Source extract
━━━━
Teen Severity Index (T-ASI)
Another adolescent version of the ASI was adapted by Kaminer, Bukstein
& Tarter (1991). The T-ASI consists of seven content areas: chemical
use, school status, employment-support status, family relationships,
legal status, peer-social relationships, and psychiatric status. A medical
status section was not included because it was thought to be less relevant
to adolescent drug abusers. Patient and interviewer severity ratings
are rated on a 5-point scale for each of the content areas. Preliminary
data indicate adequate interrater agreement and initial validity data
(Kaminer, Wagner, Plummer, & Seifer, 1993).
Multi-Scale Questionnaires
Adolescent Chemical
Health Inventory (ACHI)
The ACHI (Renovek, 1988) consists of 128 items that address use problem
severity and several psychosocial factors. Some of the psychosocial
scales measure family closeness, depression, alienation, family support,
family chemical use and physical and sexual abuse. The ACHI additionally
screens for defensiveness. The test is self-administered through use
of a personal computer. Validity data collected for the ACHI indicate
that the instrument is able to differentiate between adolescent drug
abusers and non-abusers.
Adolescent Self-Assessment
Profile (ASAP)
This self-administered, 225-item, multi-scale inventory (Wanberg, 1992)
was developed on the basis of many variable research studies by Wanberg
and colleagues. The instrument provides an in-depth assessment of drug
involvement, including how often drug use occurs, the consequences and
benefits of drug use, as well as the major risk factors associated with
such involvement (e.g., deviance, peer influence). Supplemental scales,
which are based on common factors found within the specific psychosocial
and problem severity domains, can be scored as well. Extensive reliability
and validity data based on several "normal" groups are provided
in the manual.
Chemical Dependency
Assessment Profile (CDAP)
This 232-item self-report questionnaire assess 11 dimensions of drug
use, including expectations of use (e.g., drugs reduce tension), physiological
symptoms, the amount used and how often the use occurs, and attitude
toward treatment. A computer-generated report is provided. Limited normative
data are available thus far on only 86 subjects (Harrell, Honaker &
Davis, 1991).
Hilson Adolescent
Profile (HAP)
The HAP consists of 310 true-false items that cover 16 scales, two of
which measure alcohol and drug use. The other content scales correspond
to characteristics found in psychiatric diagnostic categories (e.g.,
antisocial behavior, depression) and psychosocial problems (e.g., home
life conflicts). Normative data have been collected from clinical patients,
juvenile offenders, and normal adolescents (Inwald, Brobst, & Morissey,
1986).
━━━━
Assigned task 1
Rewrite the paragraph of the extract on adolescent assessment instruments that begins "The HAP consists of 310 true-false items" as a short list that keeps its main facts.
Assigned task 2
Return the part of the extract on adolescent assessment instruments that opens with the words containing "Multi-Scale Questionnaires" and closes with "inventory (Wanberg, 1992)", copying it without changes.
━━━━
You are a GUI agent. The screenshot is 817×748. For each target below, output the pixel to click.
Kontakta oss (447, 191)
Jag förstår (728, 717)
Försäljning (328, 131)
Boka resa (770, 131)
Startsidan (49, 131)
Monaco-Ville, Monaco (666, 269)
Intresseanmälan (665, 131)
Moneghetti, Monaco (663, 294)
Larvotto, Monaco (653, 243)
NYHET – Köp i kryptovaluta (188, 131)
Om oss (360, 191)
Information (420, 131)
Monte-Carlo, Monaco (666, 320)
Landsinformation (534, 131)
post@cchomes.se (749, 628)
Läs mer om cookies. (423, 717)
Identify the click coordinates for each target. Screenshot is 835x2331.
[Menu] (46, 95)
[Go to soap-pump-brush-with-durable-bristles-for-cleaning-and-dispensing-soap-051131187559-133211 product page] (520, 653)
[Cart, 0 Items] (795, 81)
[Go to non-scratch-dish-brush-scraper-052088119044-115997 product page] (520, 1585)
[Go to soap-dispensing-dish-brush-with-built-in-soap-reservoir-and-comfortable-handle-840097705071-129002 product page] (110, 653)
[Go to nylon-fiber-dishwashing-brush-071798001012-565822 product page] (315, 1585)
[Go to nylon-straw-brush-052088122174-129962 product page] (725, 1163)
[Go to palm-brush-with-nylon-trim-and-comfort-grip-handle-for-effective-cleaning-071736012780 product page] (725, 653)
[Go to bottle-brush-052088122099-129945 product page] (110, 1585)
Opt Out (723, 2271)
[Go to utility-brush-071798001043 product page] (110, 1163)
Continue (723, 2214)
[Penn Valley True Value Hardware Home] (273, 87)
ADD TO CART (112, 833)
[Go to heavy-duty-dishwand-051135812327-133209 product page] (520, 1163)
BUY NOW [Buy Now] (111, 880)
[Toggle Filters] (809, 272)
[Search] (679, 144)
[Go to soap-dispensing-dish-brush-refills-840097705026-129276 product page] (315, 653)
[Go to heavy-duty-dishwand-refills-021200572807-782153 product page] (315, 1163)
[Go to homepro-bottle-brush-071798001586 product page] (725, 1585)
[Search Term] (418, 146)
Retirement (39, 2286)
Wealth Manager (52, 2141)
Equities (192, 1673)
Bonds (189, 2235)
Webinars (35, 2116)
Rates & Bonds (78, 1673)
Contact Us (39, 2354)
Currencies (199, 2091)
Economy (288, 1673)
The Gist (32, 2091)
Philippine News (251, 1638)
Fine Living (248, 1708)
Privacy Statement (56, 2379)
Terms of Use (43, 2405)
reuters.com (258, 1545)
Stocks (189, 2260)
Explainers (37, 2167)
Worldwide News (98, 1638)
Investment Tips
━━━━
Final answer 1
- The HAP has 310 true-false items covering 16 scales.
- Two scales measure alcohol and drug use.
- The other content scales correspond to characteristics of psychiatric diagnostic categories (e.g., antisocial behavior, depression) and psychosocial problems (e.g., home life conflicts).
- Normative data come from clinical patients, juvenile offenders, and normal adolescents (Inwald, Brobst, & Morissey, 1986).

Final answer 2
Multi-Scale Questionnaires
Adolescent Chemical
Health Inventory (ACHI)
The ACHI (Renovek, 1988) consists of 128 items that address use problem
severity and several psychosocial factors. Some of the psychosocial
scales measure family closeness, depression, alienation, family support,
family chemical use and physical and sexual abuse. The ACHI additionally
screens for defensiveness. The test is self-administered through use
of a personal computer. Validity data collected for the ACHI indicate
that the instrument is able to differentiate between adolescent drug
abusers and non-abusers.
Adolescent Self-Assessment
Profile (ASAP)
This self-administered, 225-item, multi-scale inventory (Wanberg, 1992)